WHAT IS BEING ASKED
Repeat exactly what runs from the line with "226x141 pixels." through the last line of the material, and keep the pictures out of it.
**** RECORDS FOR THE EXERCISE ****
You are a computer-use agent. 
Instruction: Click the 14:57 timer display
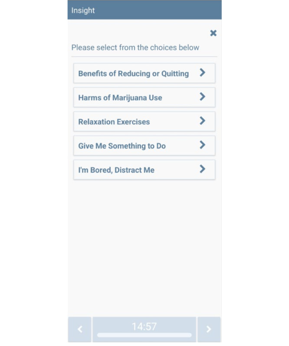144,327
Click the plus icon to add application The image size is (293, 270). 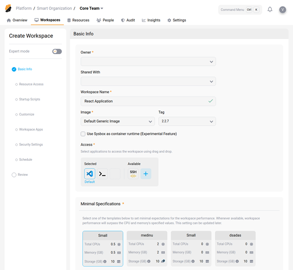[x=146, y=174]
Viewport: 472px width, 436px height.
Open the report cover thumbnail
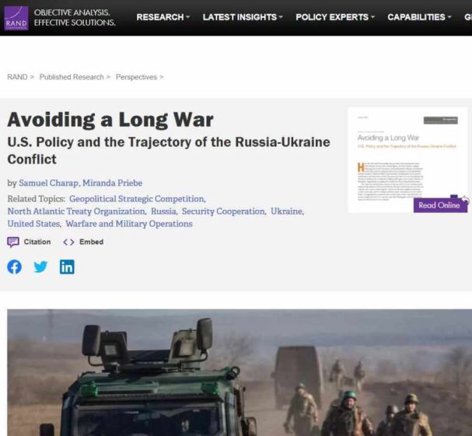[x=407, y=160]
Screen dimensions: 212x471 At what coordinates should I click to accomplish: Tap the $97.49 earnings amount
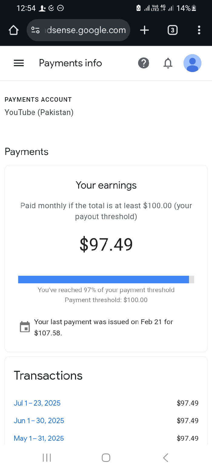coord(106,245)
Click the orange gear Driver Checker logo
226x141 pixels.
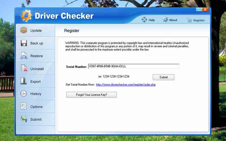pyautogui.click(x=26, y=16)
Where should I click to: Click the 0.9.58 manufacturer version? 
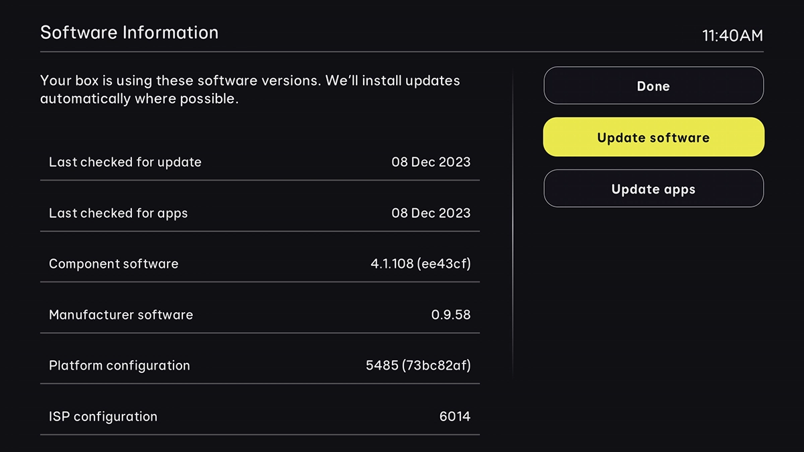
****
EXERCISE SOLUTION
226x141 pixels.
pyautogui.click(x=26, y=16)
Where should I click to: Click the 0.9.58 manufacturer version? 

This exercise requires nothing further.